Poet and neurologist Dawn McGuire will read from her new collection, The Aphasia Café, at 7 p.m. Friday, June 22, at Prairie Lights Books and on a live stream through the University of Iowa Writing University website.

McGuire
Dawn McGuire

The poems in The Aphasia Café explore what it means to be human when the sense of self can no longer be communicated using spoken or written language.

McGuire writes for the "everyday" aphasias we all share—how we often can't say what we mean or mean what we say, our falling in the “fault lines” of language, the threats to self-identity and meaning—in poems about family, bigotry, political and sexual violence, and the counter-forces of love and redemption.

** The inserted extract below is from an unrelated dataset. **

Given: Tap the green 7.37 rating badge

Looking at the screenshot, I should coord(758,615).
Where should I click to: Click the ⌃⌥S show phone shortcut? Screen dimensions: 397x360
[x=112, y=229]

McGuire is the author of two previous poetry collections, Sleeping in Africa and Hands, and her scientific work is focused in two areas: developing biological and gene therapies for Huntington's disease, multiple sclerosis and other neurological ailments; and reducing disparities in stroke and other neurologic conditions.

Her poems have appeared in magazine and anthologies, including the Journal of the American Medical Association and the Journal of American Neurology.

McGuire has won several poetry awards, including the 2011 Sarah Lawrence/Campbell Corner Academy of Language Exchange Poetry Prize for "poems that treat larger themes with lyric intensity."

She is an adjunct professor of neurology at the Neurosciences Institute of Morehouse School of Medicine.